Das Vermächtnis von Barks und Fuchs

Der Lautere Donaldismus gibt sich nicht mit den schnell dahingezeichneten Comics der aktuellen Donald-Hefte ab. Seine Grundlage sind die Zeichnungen von Carl Barks, des genialen amerikanischen Comic-Autors, der im Jahr 2000 im Alter von 99 Jahren starb. In Deutschland erlangten „Die tollsten Geschichten von Donald Duck“ aus Barks’ Feder Berühmtheit, nicht zuletzt auch durch die geniale Übersetzung von Erika Fuchs, die immer wieder versteckte Zitate und literarische Anspielungen in den Alltagssprech der Entenhausener Bewohner einfließen lässt.

Der Akademikerin mit dem breiten Hintergrundwissen ist sogar ein grammatikalischer Begriff, der „Erikativ“ gewidmet: Mit dem auf den Wortstamm verkürzten Verb beschreibt sie als Erste bildlich schwer Darstellbares wie Geräusche: schepper, schluck, stöhn, knarr oder seelische Zustände: zitter, grübel. 7000 Seiten stark ist die „Bibel“ der Lauteren Donaldisten, also die Ausgaben von Barks und Fuchs, aus der sie immer neue Forschungsgebiete herausziehen. Der Kanon ist abgeschlossen, weil auch Erika Fuchs nicht mehr lebt: Sie starb 2005, ebenfalls 99-jährig.

Hinterfragen und forschen

paTrick Martin hat auch über die „Quantenchromodynamik des stella-antium-Universums“ geschrieben, das sich stark vom unsrigen unterscheidet, ein schwer lesbarer, zehnseitiger Essay, der aber durch originale Bildzitate verständlich wird.

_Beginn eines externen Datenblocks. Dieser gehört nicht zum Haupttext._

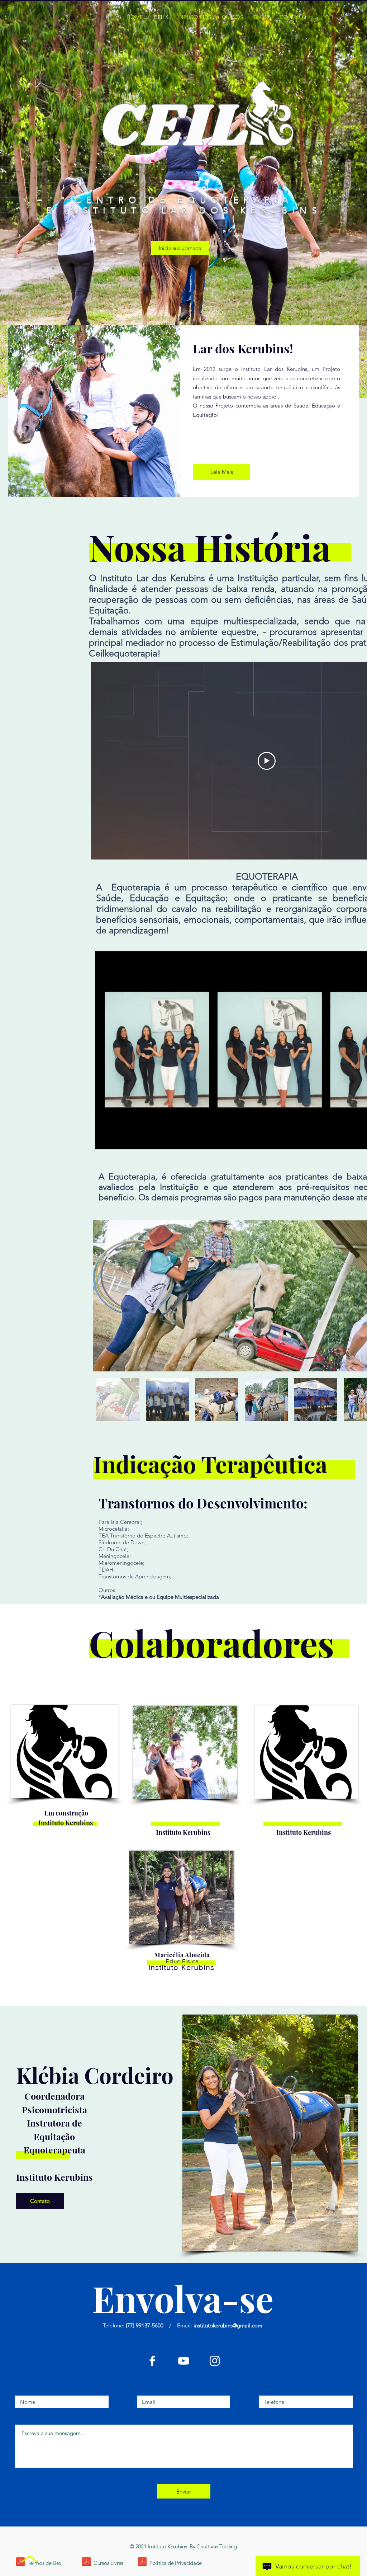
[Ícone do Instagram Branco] (214, 2361)
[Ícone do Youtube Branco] (183, 2361)
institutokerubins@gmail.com (228, 2325)
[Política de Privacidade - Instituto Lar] (142, 2562)
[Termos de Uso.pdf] (20, 2562)
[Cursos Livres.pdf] (86, 2562)
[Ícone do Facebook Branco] (152, 2361)
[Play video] (267, 761)
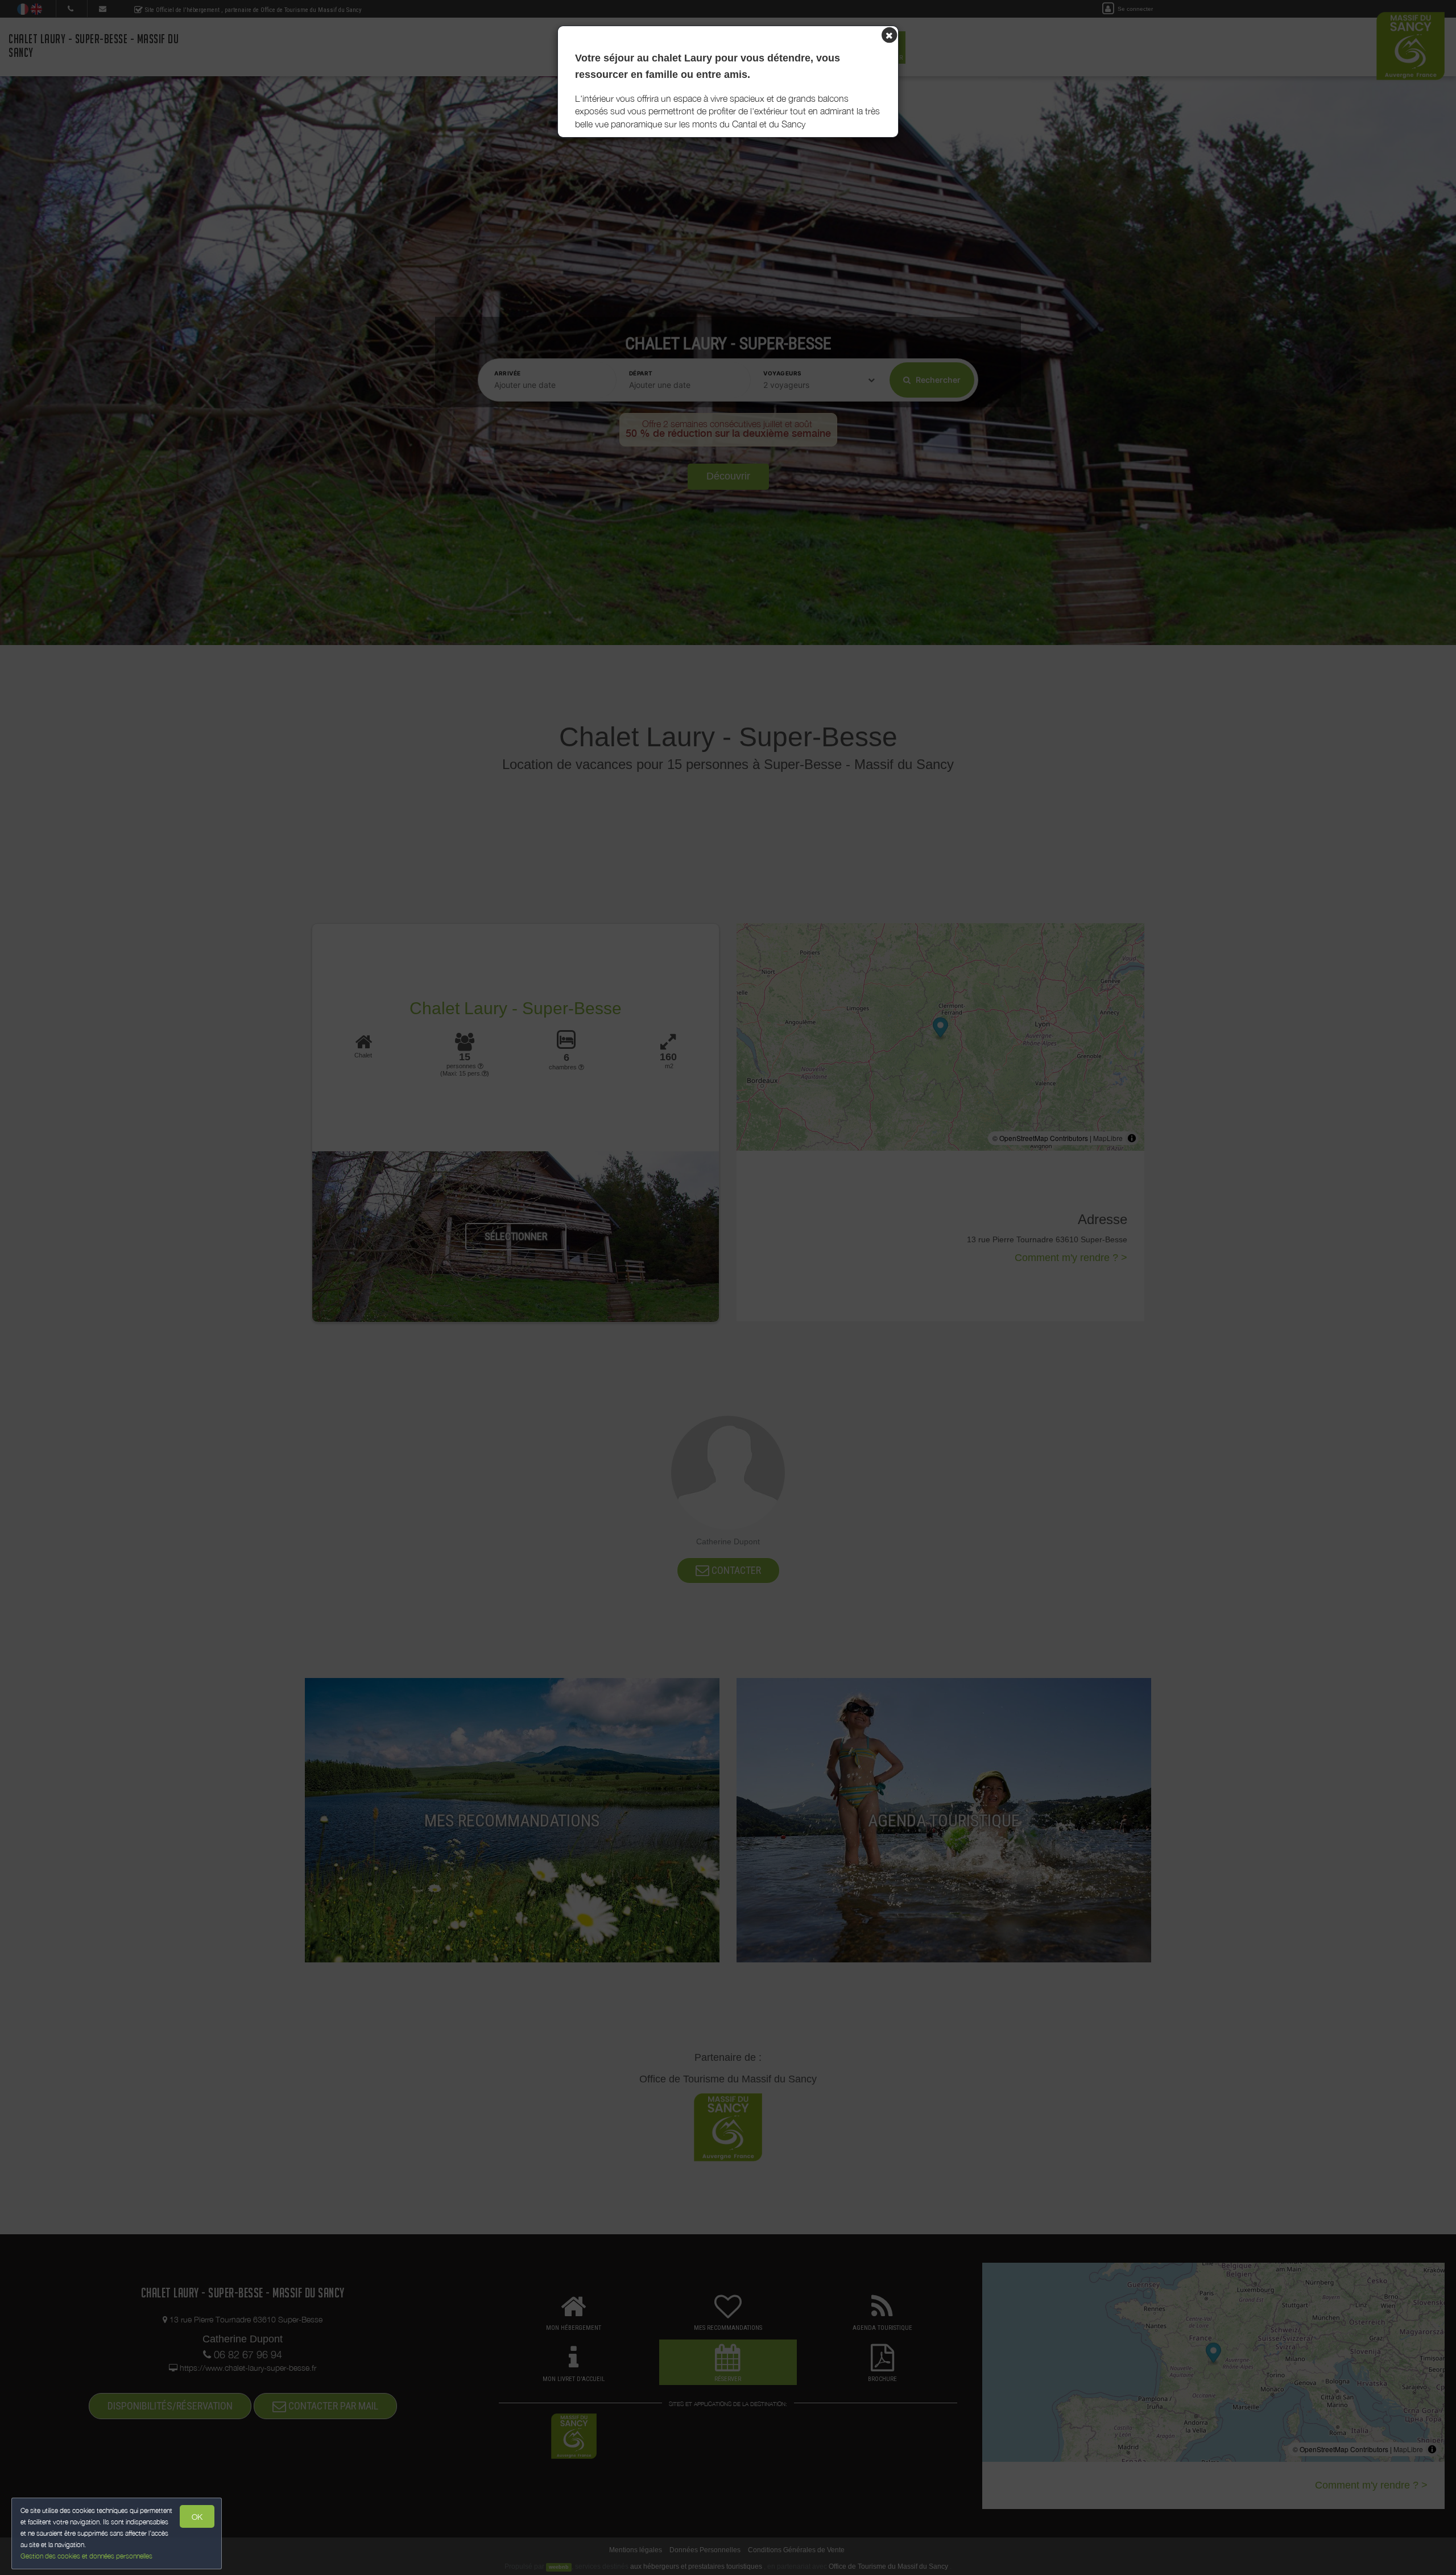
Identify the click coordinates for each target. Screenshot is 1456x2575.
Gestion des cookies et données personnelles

Die Frage, wie man Donaldist wird, kann Martin nicht mehr hören: Man ist es oder man ist es nicht. Fertig. Der Donaldist liest die Hefte nicht (die kennt er schon), sondern hinterfragt, was er sieht, entdeckt immer neue Phänomene. Warum hat die Ente mal vier und mal fünf Finger? Und warum sieht man manchmal Zähne im Schnabel, etwa wenn Zorn aufkommt? „Donald Duck (Martin spricht das Duck mit dem deutschen „u“) ist ein Mensch der aussieht wie eine Ente“, folgert er. Und der Zeichner irrt niemals, deswegen reizt es, solch rätselhafte Wandlungen zu erforschen.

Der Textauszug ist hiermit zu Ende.